Plan of action and its execution

1. How to generate a list L1 of (for example) 200 numbers between 1 and 200?

randInt(1,200,200)→L1 ENTER

2. How to count the number of different items in L1?

SortA(L1):sum(0≠ΔList(L1))+1 ENTER

Remark

To understand this formula, create a short list L1, so you can see how many different numbers are on it.

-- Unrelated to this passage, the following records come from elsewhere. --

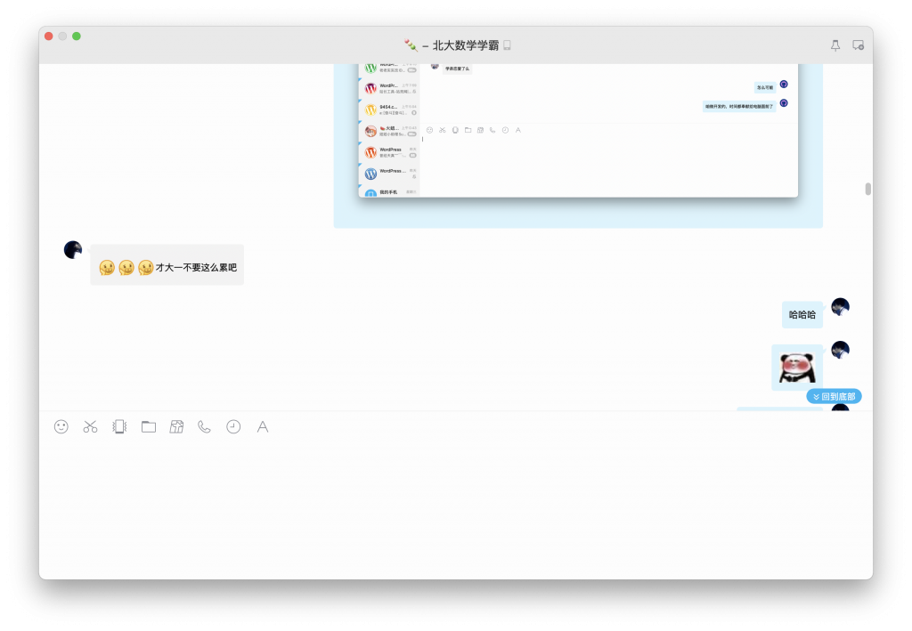The image size is (912, 631).
Task: Open the panda meme sticker
Action: tap(795, 367)
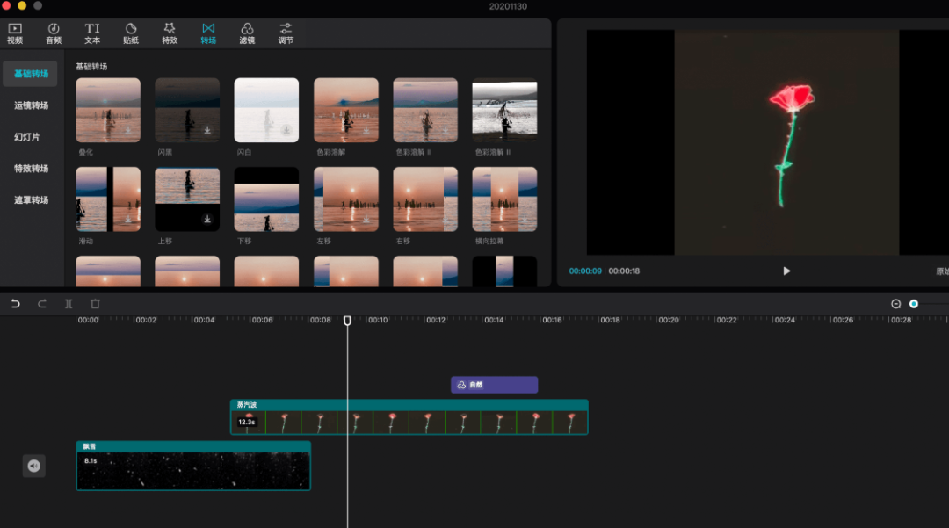
Task: Click the undo arrow in timeline toolbar
Action: pyautogui.click(x=15, y=304)
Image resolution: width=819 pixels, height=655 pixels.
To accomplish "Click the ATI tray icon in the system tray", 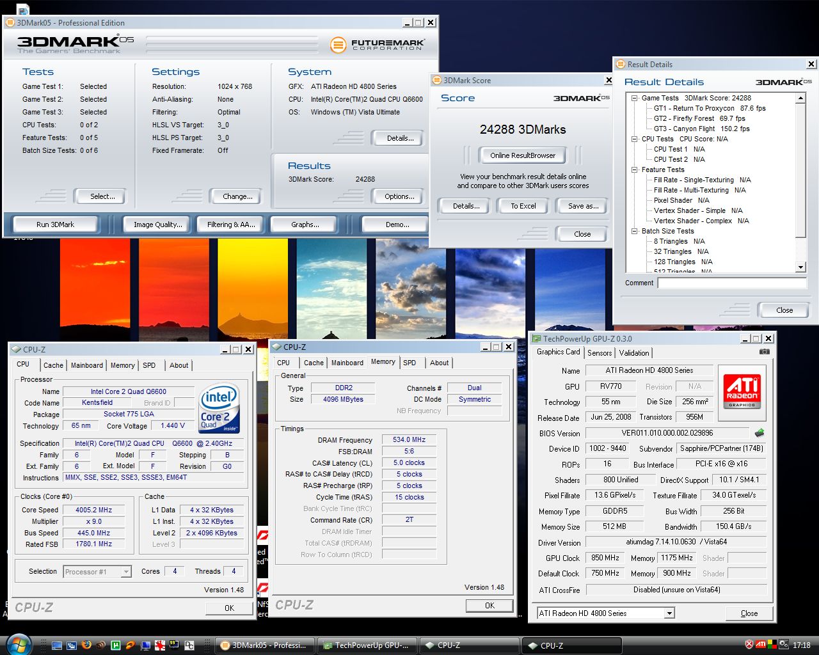I will click(761, 645).
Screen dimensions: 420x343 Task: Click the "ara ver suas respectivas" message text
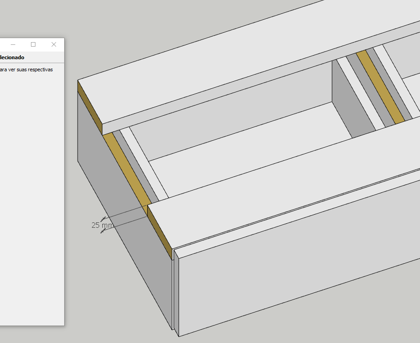point(26,69)
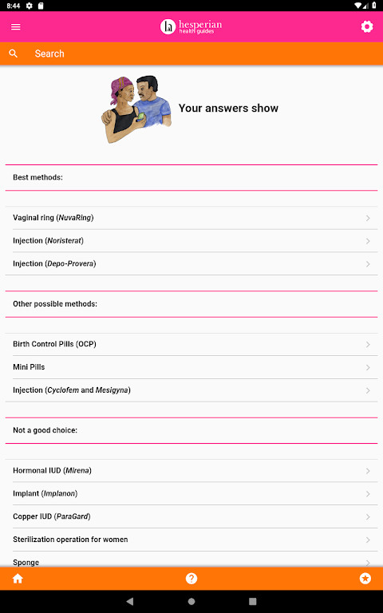This screenshot has height=613, width=383.
Task: Open favorites with the star icon
Action: click(x=365, y=579)
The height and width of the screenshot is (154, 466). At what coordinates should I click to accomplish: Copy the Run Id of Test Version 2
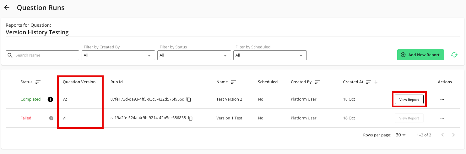pos(189,99)
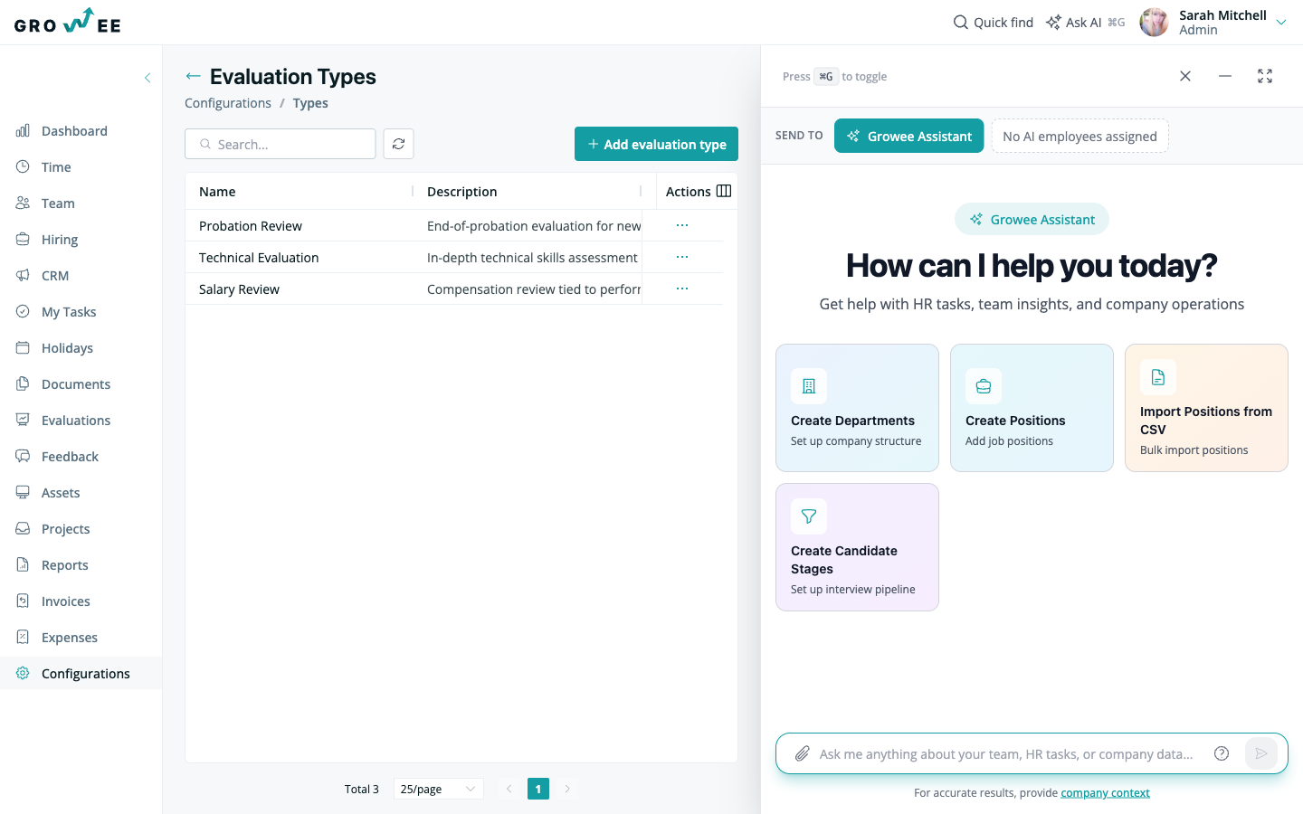
Task: Expand the AI panel to fullscreen
Action: [1265, 76]

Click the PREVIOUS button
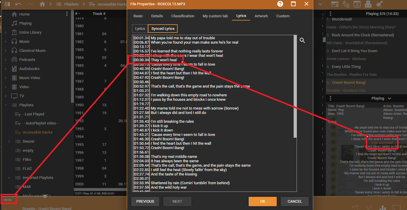coord(145,201)
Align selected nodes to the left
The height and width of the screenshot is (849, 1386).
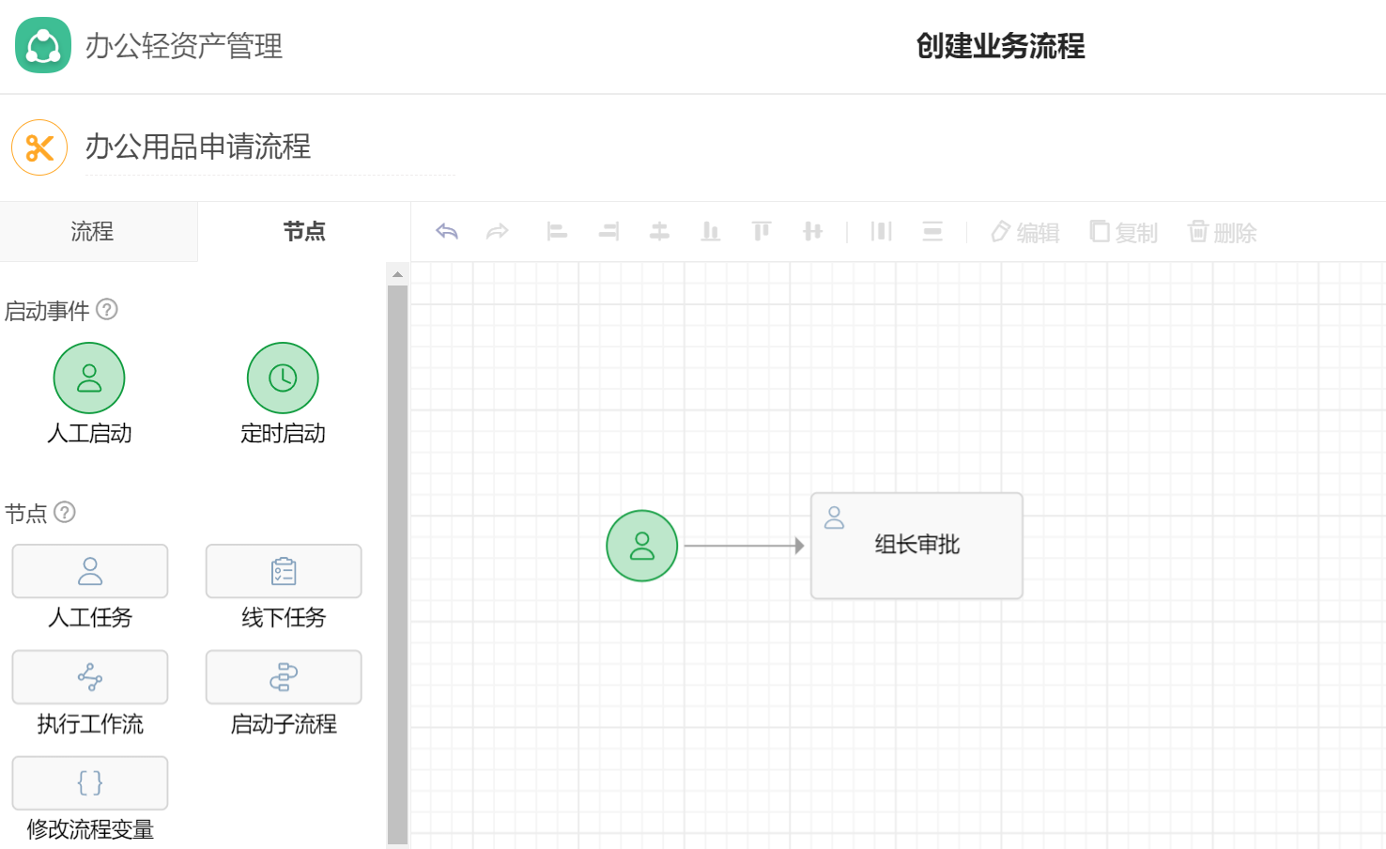[x=557, y=231]
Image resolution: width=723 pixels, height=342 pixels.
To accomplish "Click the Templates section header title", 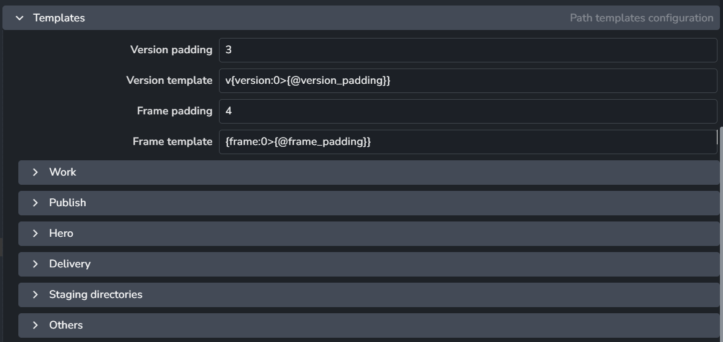I will (59, 18).
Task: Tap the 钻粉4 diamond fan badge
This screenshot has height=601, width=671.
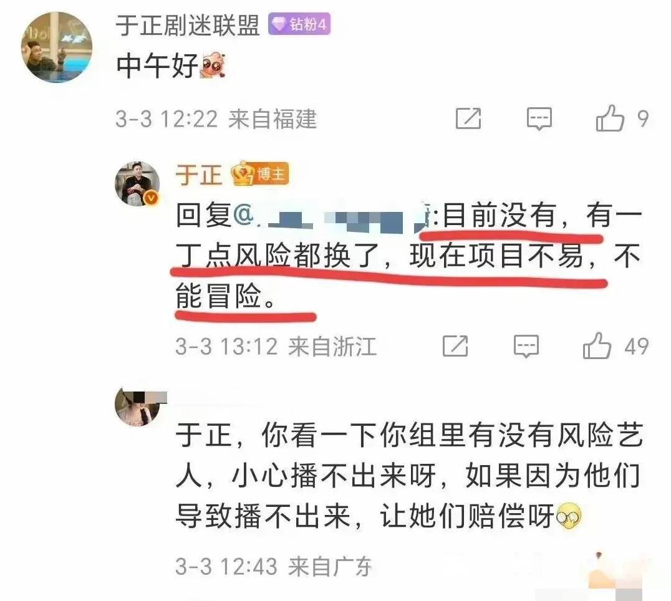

Then run your program in “piecemeal” fashion, looking at what happens during each step.

L1 | ENTER |

SortA(L1) | ENTER |

ΔList(L1) | ENTER |

0 ≠ΔList(L1) | ENTER |

sum(0≠ΔList(L1))+1 | ENTER |

3. Gather some data (an example)

N the length of the list of numbers chosen randomly between 1 and N;

D the number of different items on the list;

P = D/N presented as a percentage.

N: D: P:

100 62 62%

100 63 63%

200 131 66%

200 124 62%

… … …

Are you ready to make a prediction?

4. The theory behind these results

(a) The probability of missing a specific number, when you choose randomly one out of the numbers between 1 and n, is (n – 1)/n = 1 – 1/n.

(b) The probability of missing a specific number when you repeat such a choice n times is

(1 – 1/n)^{n}.

(c) For reasonably big n, (1 – 1/n)^{n} ≈ e^{-1} ≈ .3678794412

(d) Thus the *expected value* of the numbers missing from the list is approximately e^{-1}*n,

and the *expected value* of the numbers occurring on the list is

n – e^{-1}*n = (1 – e^{-1})*n ≈ .63*n.

So the ratio of D/N is often close to 63%, and all predictions slightly above 60% are reasonable.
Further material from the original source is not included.